Net Results: It's official: your e-mail and internet usage information is now going to be stored for a minimum of six months, and probably for three years, joining all your mobile and landline call details in giant databases available to all EU member states.
Yes, you heard right: full details of who you sent e-mails to and received them from; the times and dates; the size of the e-mails; the websites you visited and for how long; whether you downloaded or uploaded anything - all to be put into storage for possible viewing by, well, who knows?
Government and law enforcement agencies will argue that such material, held under the new data retention directive, will only be viewed if it is useful in "serious crime investigations" (yet to be defined, of course).
But "serious crime and terrorist offences" restrictions on database usage have a tendency to crumble, allowing for access even for minor offences.
What? Didn't you hear about this? Probably because the EU rushed it through, in the fastest vote ever taken for such a serious form of legislation - a directive, which means it cannot be challenged in the courts of member states, even if it violates state constitutions.
Parliament also voted mid-December, when people tend not to be paying a lot of attention to lawmaking activities anywhere.
The directive was rammed through at the tail-end of the UK's presidency, after three months rather than the usual year taken to debate a directive, one of the EU's most powerful legislative tools and therefore deserving of the most scrupulous debate and consideration. For these reasons, Gay Mitchell courageously broke ranks to vote against the proposal. Most Irish MEPs were not present.
Such surveillance has been a pet project of the UK and Ireland ever since Ireland held the presidency. EU-wide data retention inclusive of e-mail and web surveillance was first put to the EU by Ireland, just as Minister for Justice Michael McDowell was struggling to introduce a domestic bill on it, under pressure from then data protection commissioner Joe Meade.

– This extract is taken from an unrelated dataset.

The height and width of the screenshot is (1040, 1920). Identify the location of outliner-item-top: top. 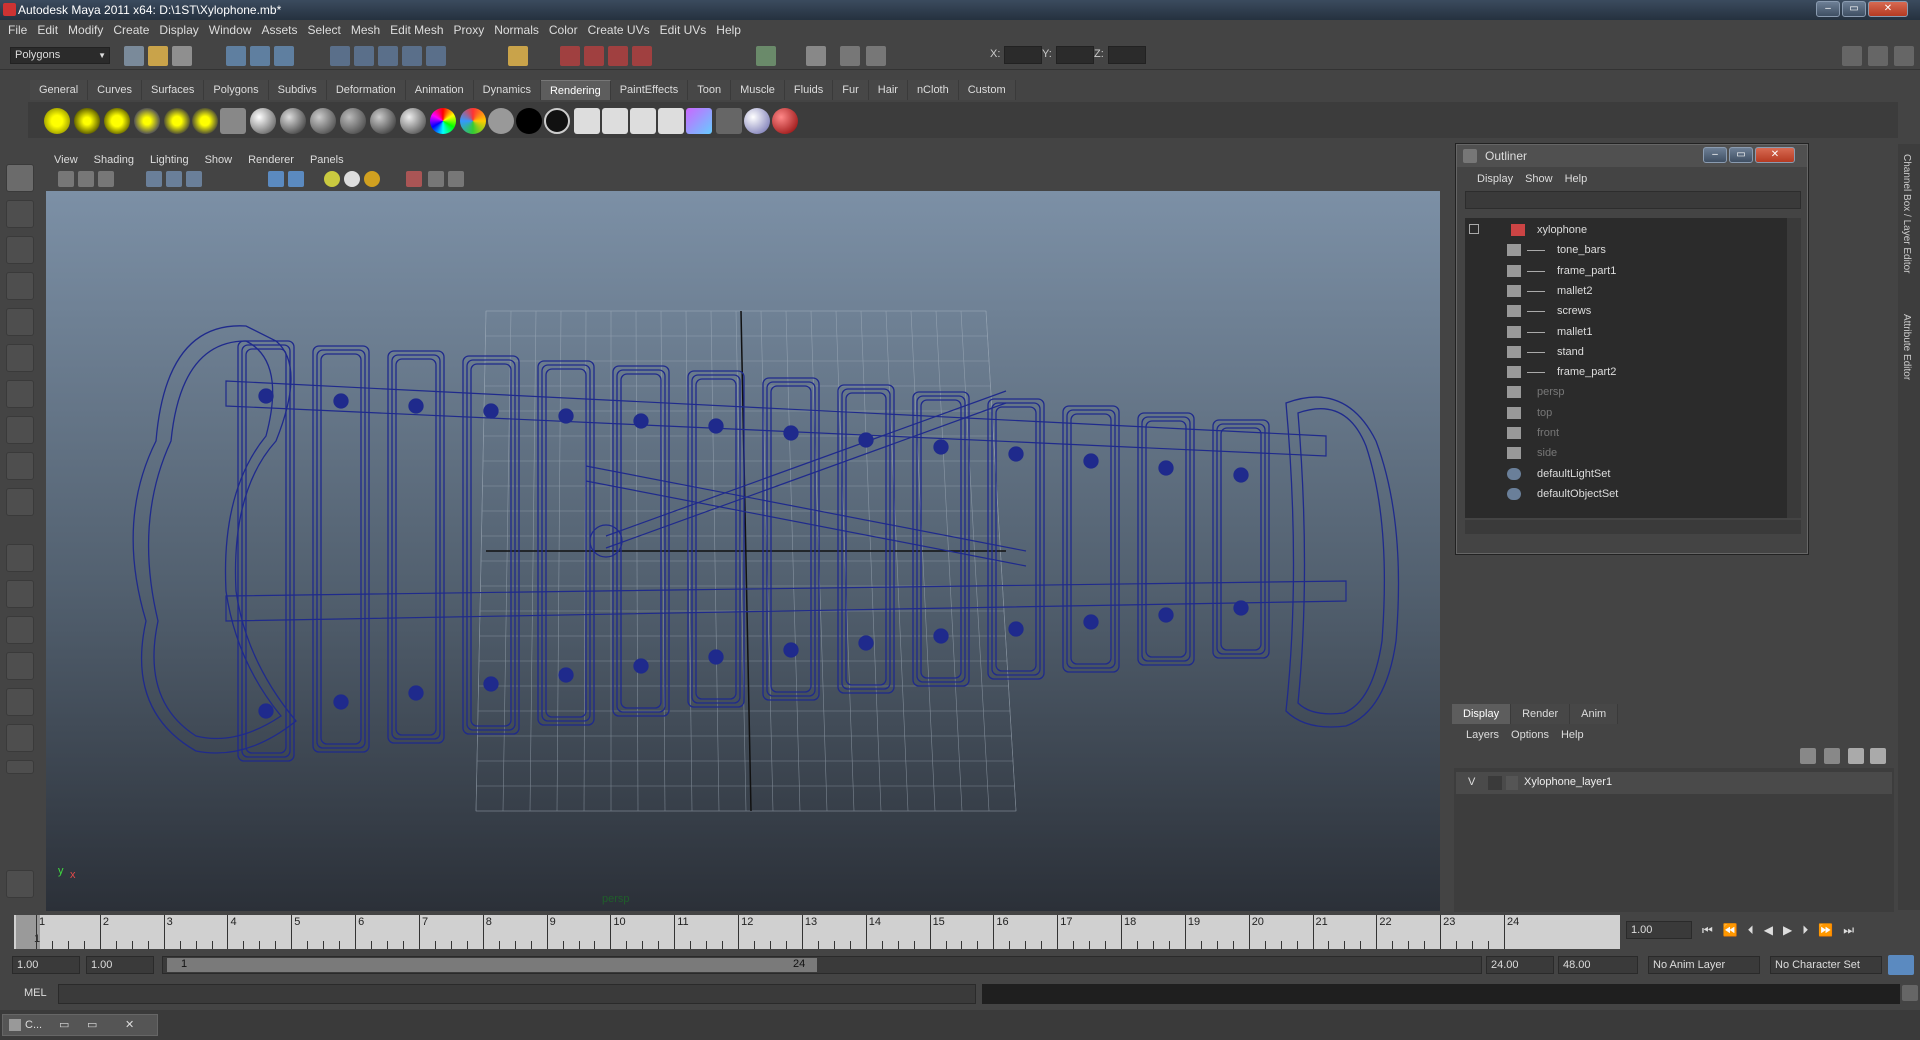
(1625, 413).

Meade had a problem with the fact that the Government had imposed three-year data retention on the Irish people in 2002 through a secret Cabinet directive and, naturally, wanted it forced into public debate and properly legislated for.
Of course, having a retention scheme - widely opposed by Irish businesses - mandated at EU level, would shift blame off the Government. The attempt during our presidency failed to go through, but McDowell got most of what he wanted soon after by dropping the most controversial bit - the e-mail and web surveillance part - and quietly rushing phone and mobile data retention into a last-minute amendment last year to the Criminal Justice (Terrorist Offences) Bill. Thus, after three years of stalling over introducing a bill on data retention, we got it through the back door.

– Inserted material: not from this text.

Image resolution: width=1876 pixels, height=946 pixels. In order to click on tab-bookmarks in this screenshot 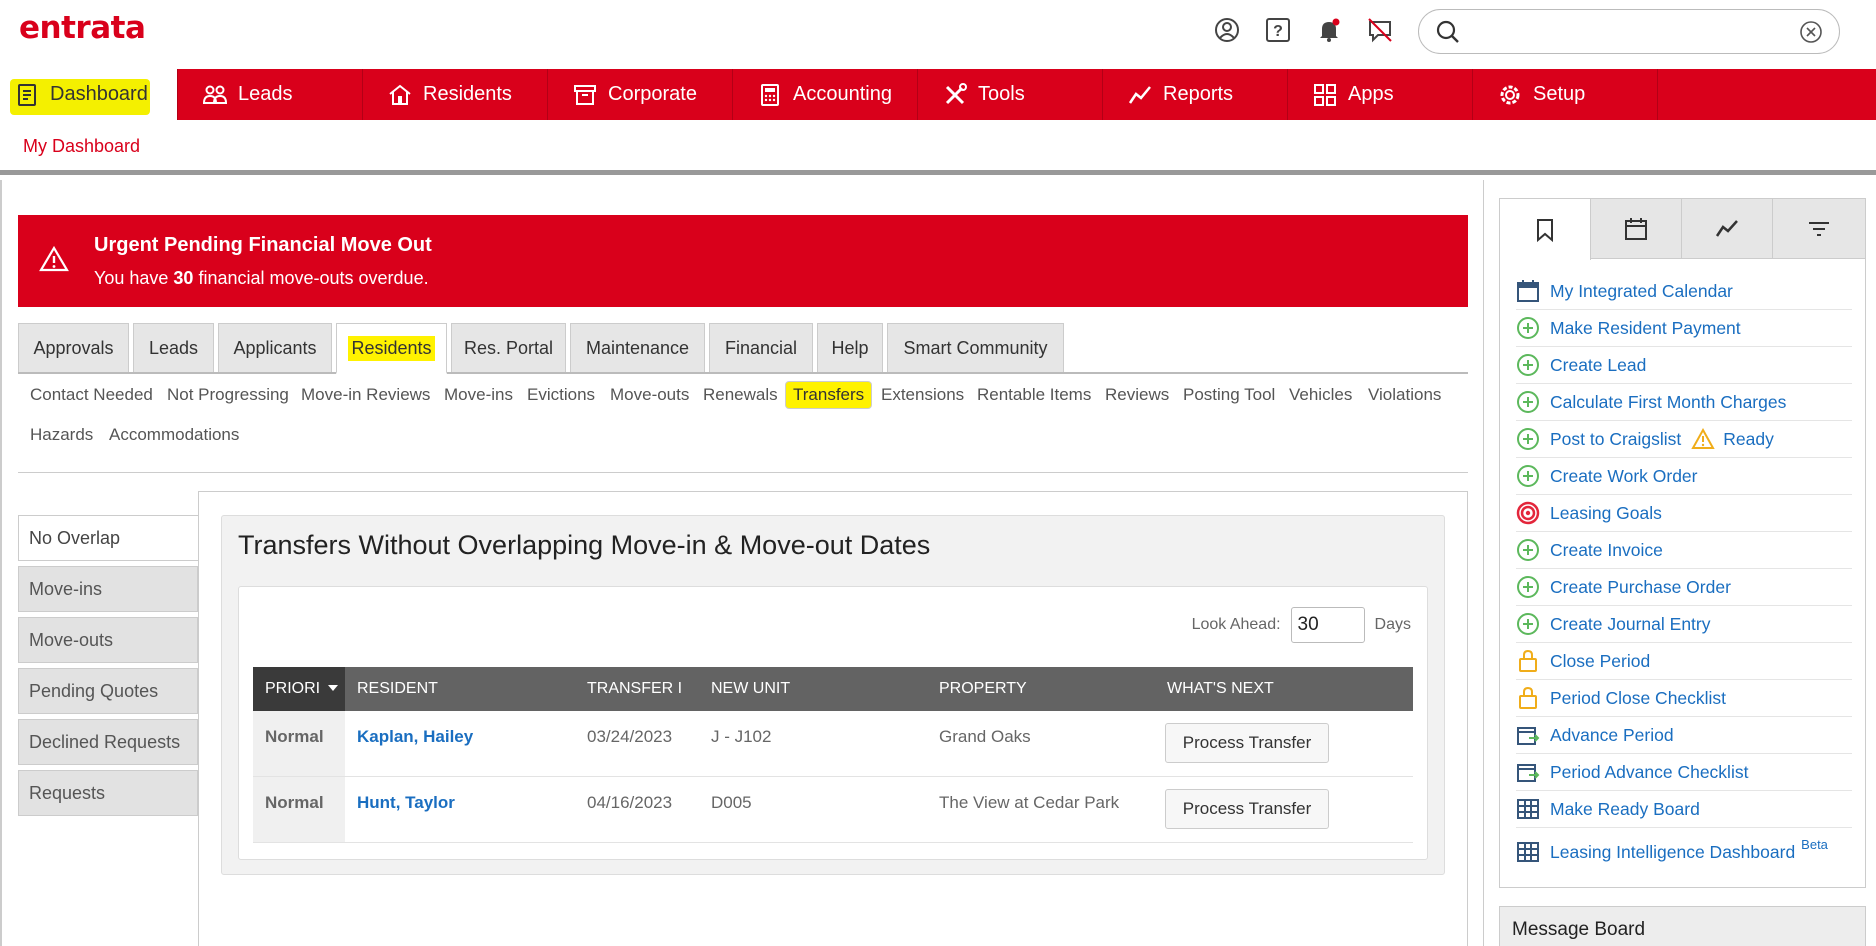, I will do `click(1546, 230)`.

An almost empty Dáil "debated" the issue, and the civil liberties and business organisations waiting for the introduction of the full bill had no idea an amendment had been substituted and passed until after the event.
When the amendment slunk through, I predicted the next step would be to bring back in the e-mail and web surveillance bits - and sure enough, less than a year later, we have EU-mandated storage of e-mail and web usage information.
Let's set aside the cost implications of storing such data for even six months. The EU allows for up to two years retention, and McDowell has indicated he will challenge the legislation to allow Ireland to keep its period of three years.
You have to ask why we need this draconian method of slipshod surveillance on citizens, this storing of evidence in advance of anyone doing anything wrong, on the anti-democratic assumption that because a handful of us will do something wrong, four million people should have their personal data squirreled away for future scrutiny.
Slipshod - because the directive (and our existing legislation) doesn't necessarily affect the smaller operators that are more likely to be used by terrorists and criminals, as calls are easier to hide. Slipshod - because while the law is supposed to "harmonise" retention across Europe it does nothing of the sort, allowing each state to have a different regime.
Slipshod - because we rush to bring in surveillance that the US would not dare to impose on its citizens.
Nothing to worry about if you've not done anything wrong, you say? How quickly we forget law enforcement and government breaches of privacy, such as the McBrearty case and that of lottery winner Dolores McNamara, whose personal files at the Department of Social Welfare were accessed more than 150 times hours after her win, mostly by curious civil servants. Someone passed those records on to the tabloids. One situation led to a tribunal; the other is part of a departmental investigation.
This is what Gus Hosein, senior fellow of UK-based watchdog Privacy International, told the new Irish privacy watchdog, Digital Rights Ireland: "The EU used to set the standard for privacy protection. Now because of pressure from the UK and Ireland, the EU is 'going it alone' and leading the world in surveillance of all of our interactions and movements in the information society."
Pressure from Ireland. What has happened to us? And why are we allowing our Government to turn us into this disgraceful surveillance nation?